Have you tried a different disconnector? It seems to be one thing you haven’t replaced and it is the one part responsible for resetting the sear to catch the hammer after firing (the symptom). I have no explanation on why but it would be a simple, inexpensive thing to do and will not alter any parts.
Thank you. I will try that. Before doing so, I’m going to put the original grip safety back in and test, thinking that perhaps the hammers and this particular beavertail combination is preventing the hammer from fully articulating. I don’t usually use STI beavertails. Maybe they are intended for some specific hammer shape. Easy to test.
 
Installed factory grip safety with factory hammer and sear. Problem gone. My thinking is that the STI beavertail was dimensionally in conflict with the hammer.
Did you figure out exactly how so? I'm interested to see if you can make it work.
 
And THEN we started monkeying around with a gun that functioned perfectly until we got one that won't run......an age Old story.

I see what I mean.....
They are the perfect platform for modification and upgrades, and building from scratch. Tisas is now offering a builder kit. A mix match of beavertail and hammer was a new one to experience and make note of for the future.
 
It’s funny how stuff like that that works. i wanted to build my first 1911. Bought a new Caspian frame from @BatteryOaksBilly. Built the gun, fitted the slide etc and it would not run. We worked on it an entire afternoon. Changed every single part except the grip screws and nothing worked. Even took apart a working gun and put the parts on the frame with the same results. Called Caspian and sent the frame back. Everything checked to spec. The only answer they came up with is possibility some holes were at the top end of the specs and others at the bottom but it was something they had never encountered before. Being the top end company they are, they built me a new frame. Put it together and it runs like crap through a goose! The shop Forman said he now has the original frame on his wall as a reminder that in spec does not always mean in spec. I wanted to learn more than the basics of working on a 1911 and with Billy’s help and guidance I got a lifetime education on one gun.
 
Something is interfering with the sear's free movement. It's sluggish. Too slow to catch the hammer hooks, but quick enough to grab the half cock.
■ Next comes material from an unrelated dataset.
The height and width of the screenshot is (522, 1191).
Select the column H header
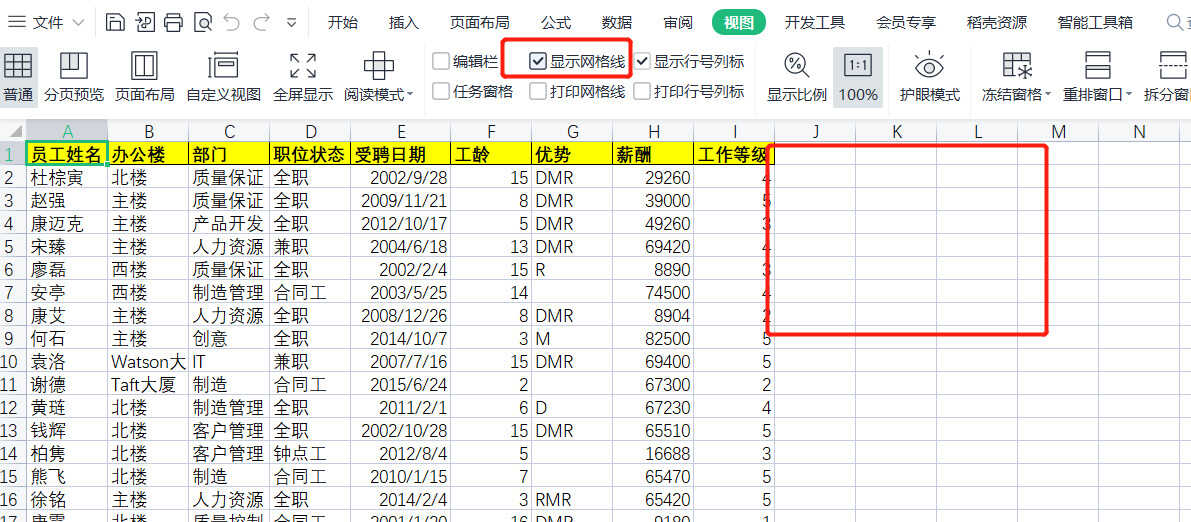click(654, 132)
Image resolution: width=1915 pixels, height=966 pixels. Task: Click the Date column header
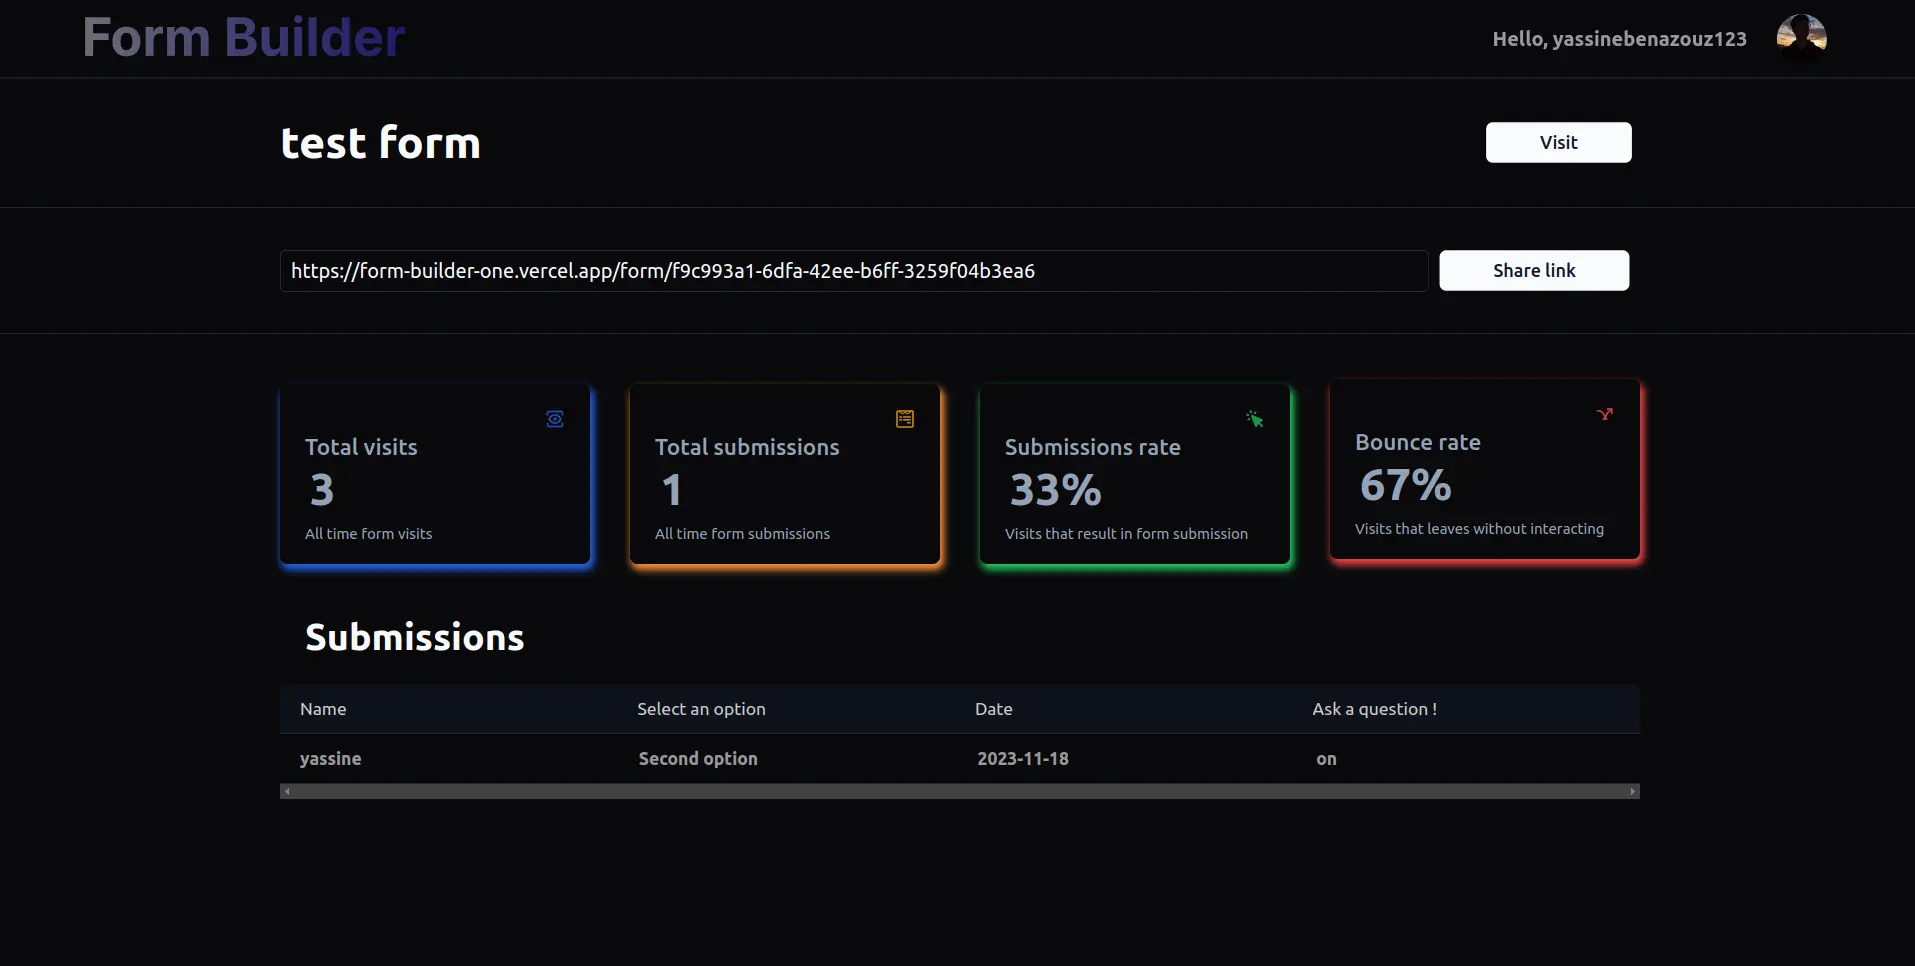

That it doubled on you once indicates that it staged at the tips of the hammer hooks...jarred off when the slide went to battery...and missed the half cock.

Since it only happens with the new grip safety, it has to be the grip safety, and the only place on the safety that can contact the sear is at the grip safety lug. Try thinning the left side of the lug a couple thousandths, and the right side of the sear by a like amount. Add some tension to the sear itself with the left leg of the sear spring, and try it again.